FOZ DO IGUAÇU (PR) – Uma operação integrada entre as Polícias Civis do Paraná e do Rio de Janeiro resultou na prisão de Renan de Lorena Reus, de 32 anos. Ele é o principal suspeito do feminicídio da companheira, Thaíssa Lino de Souza, de 22 anos, morta em Rio das Ostras (RJ). O homem foi localizado escondido no bairro Lagoa Dourada, em Foz do Iguaçu, na região da Tríplice Fronteira.
A captura foi viabilizada pelo compartilhamento de dados entre a Divisão de Assessoria de Informações da PCRJ (DAI) e os grupos TIGRE e DENARC, da PCPR. Após monitoramento de campo, os agentes paranaenses localizaram o suspeito em um quarto alugado nos fundos de um imóvel residencial.
Tentativa de disfarce e prisão
Durante a abordagem policial, Renan tentou enganar a equipe mentindo sobre sua identidade: alegou ser natural de São Paulo e afirmou não portar documentos. Contudo, após checagem das informações e confirmação pelas autoridades, o mandado de prisão preventiva em aberto foi cumprido.

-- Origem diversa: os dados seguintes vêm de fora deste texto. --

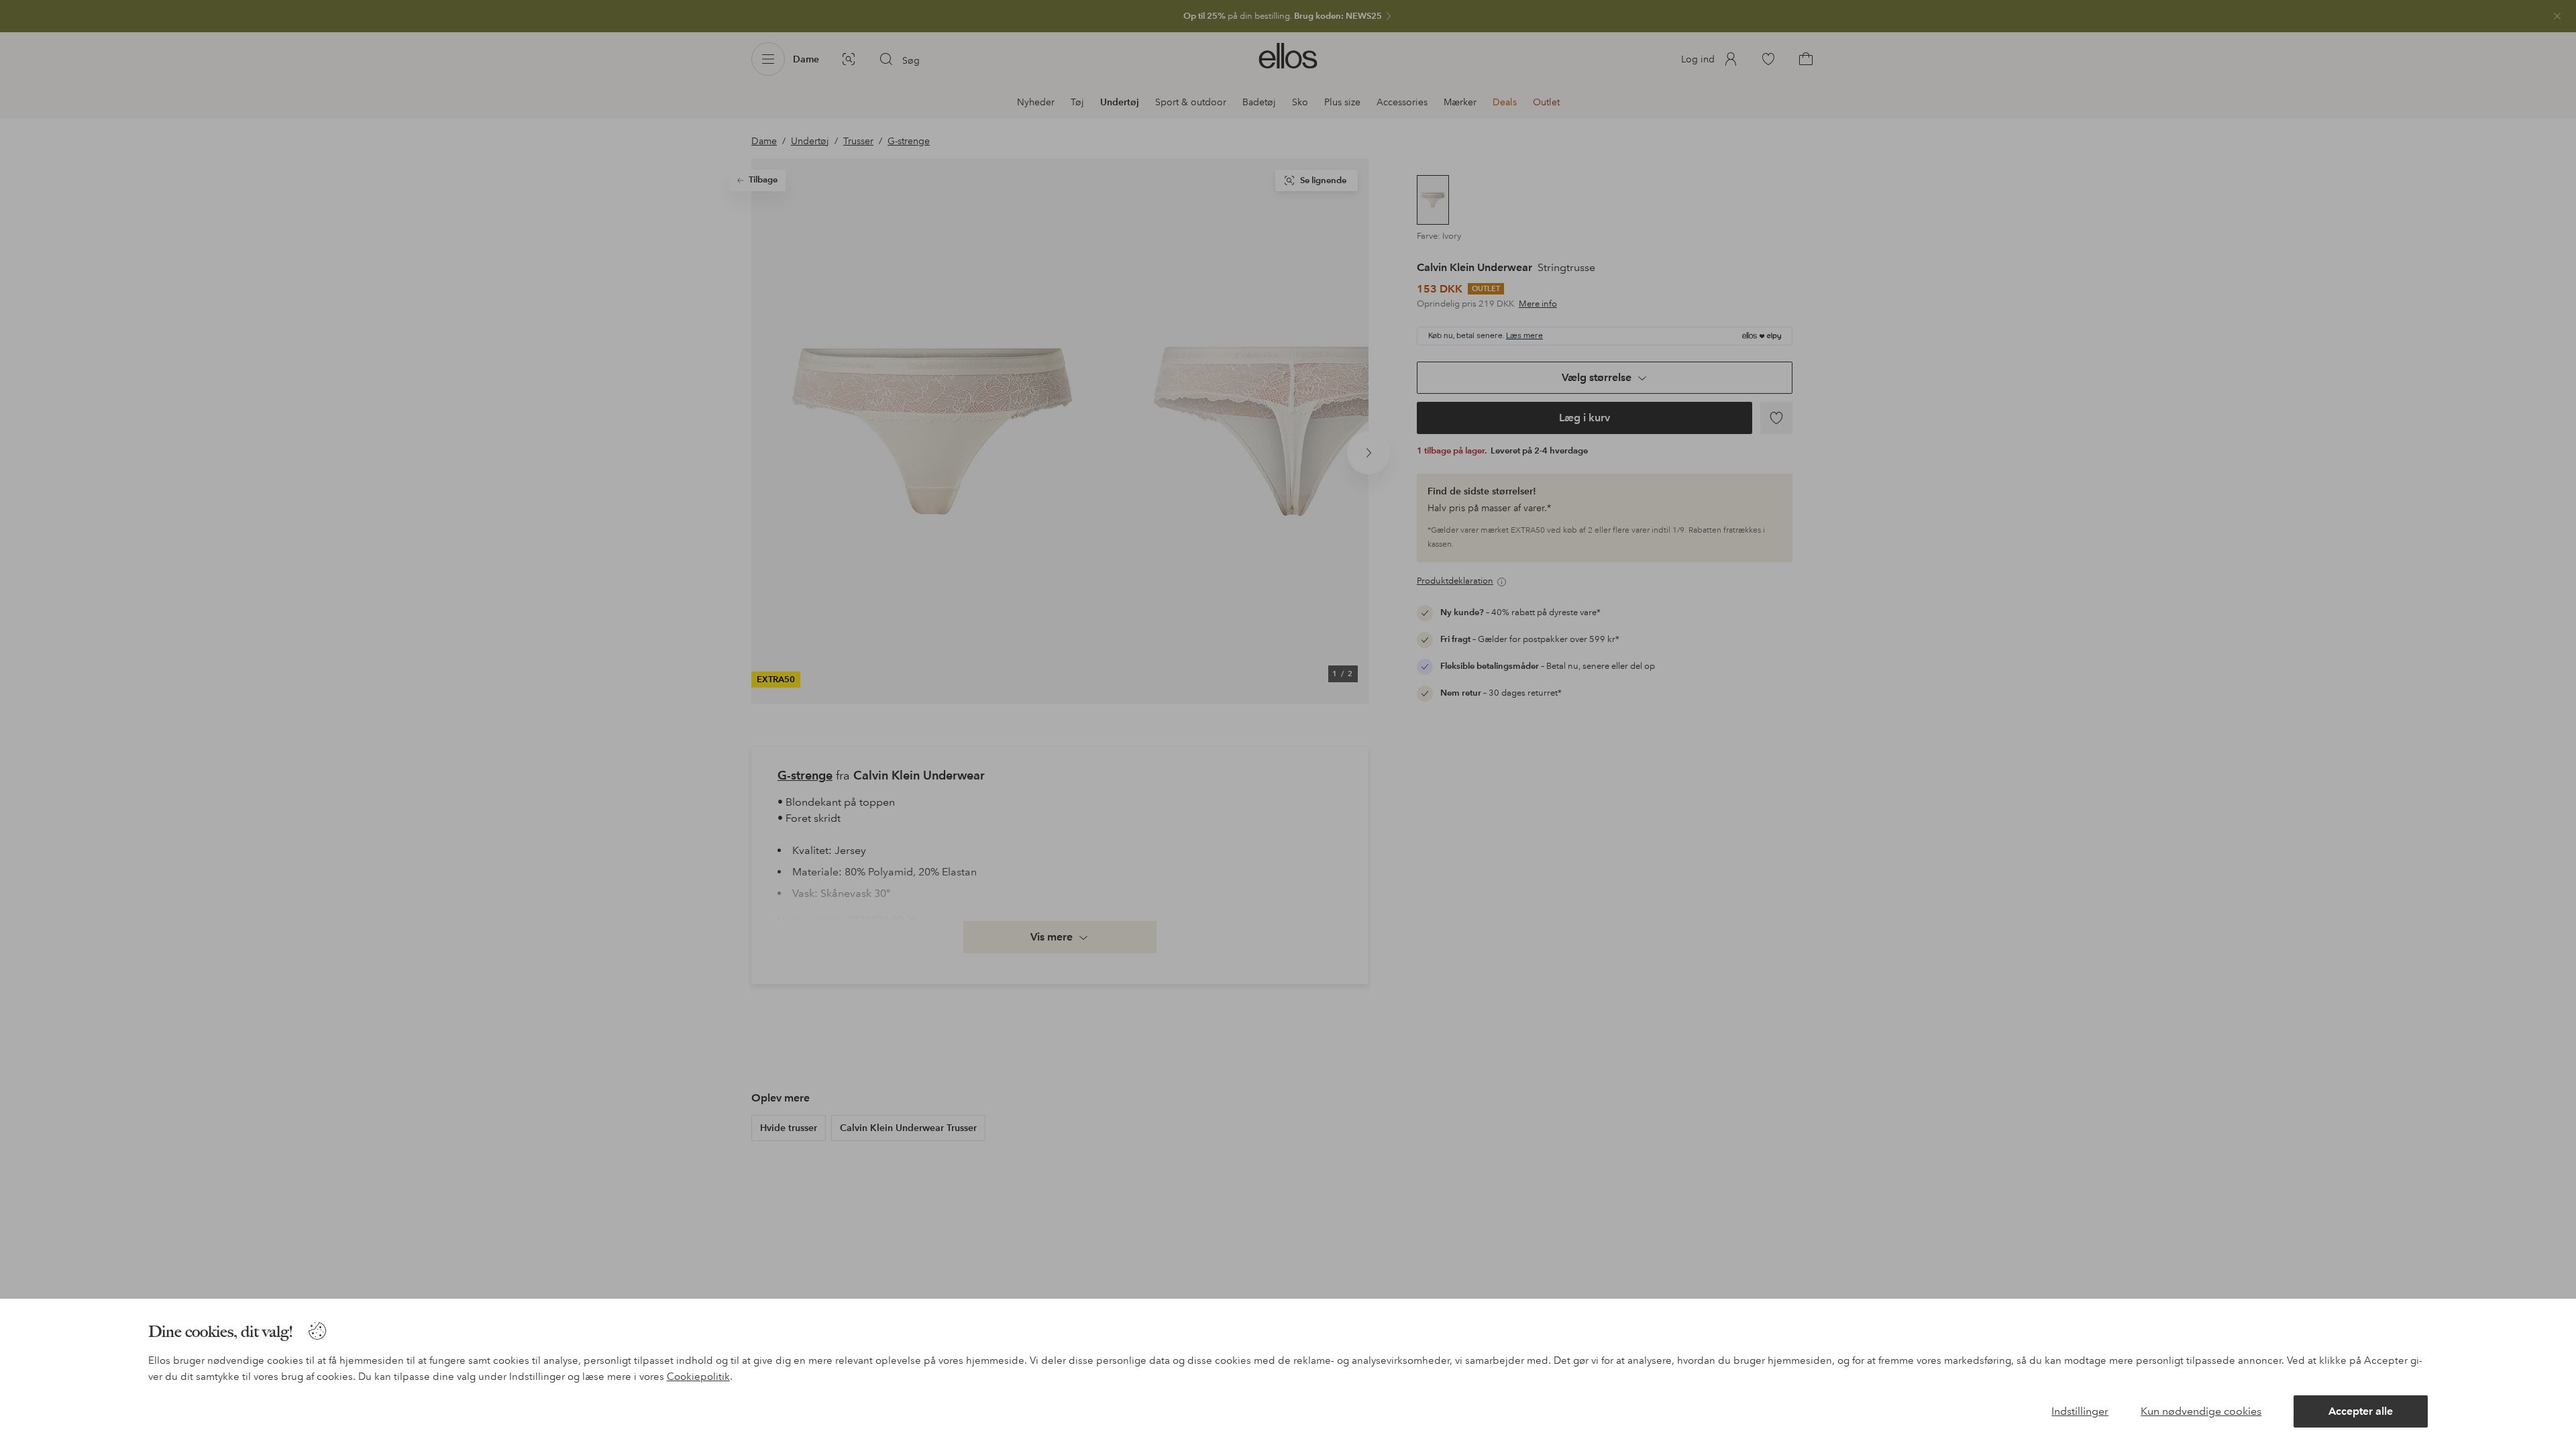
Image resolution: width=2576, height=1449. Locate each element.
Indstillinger (2079, 1411)
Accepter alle (2360, 1411)
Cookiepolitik (698, 1377)
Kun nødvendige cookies (2201, 1411)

O homem foi encaminhado à Cadeia Pública de Foz do Iguaçu, onde permanece recolhido e à disposição da Justiça.
O crime e a descoberta
O feminicídio chocou a população de Rio das Ostras. Thaíssa foi vista pela última vez em 30 de agosto de 2025, data em que deixou de responder às mensagens de familiares. Vizinhos relatam que Renan também não foi mais visto no local a partir daquela data.
Preocupados com o silêncio de cinco dias, parentes foram até a casa do casal na noite de 3 de setembro. O padrasto da jovem entrou na residência e encontrou o corpo ocultado dentro de uma geladeira. A perícia apontou que a morte ocorreu entre o domingo e a segunda-feira anteriores à localização.
As investigações lideradas pelo delegado Mauro Gonçalves indicam premeditação e tentativa de encobrimento:
• Bloqueio de comunicação: O suspeito bloqueou contatos no celular da vítima para adiar a percepção da família e ganhar tempo na fuga.
• Isolamento do imóvel: Portas e janelas foram vedadas com fita adesiva na tentativa de conter o odor da decomposição.
Histórico de violência e provas
Juntos há cerca de cinco anos, Thaíssa e Renan haviam se mudado para Rio das Ostras três meses antes do crime. Anteriormente, quando residiam em Nova Iguaçu, na Baixada Fluminense, a polícia já havia registrado boletins de ocorrência por brigas frequentes e denúncias de cárcere privado.
A autoria do crime foi ratificada por laudo papiloscópico, que identificou as impressões digitais do suspeito na cena do crime. No local, a perícia recolheu documentos, cartões bancários e objetos pessoais de Renan. O celular da vítima não foi encontrado. O processo segue em trâmite na Justiça.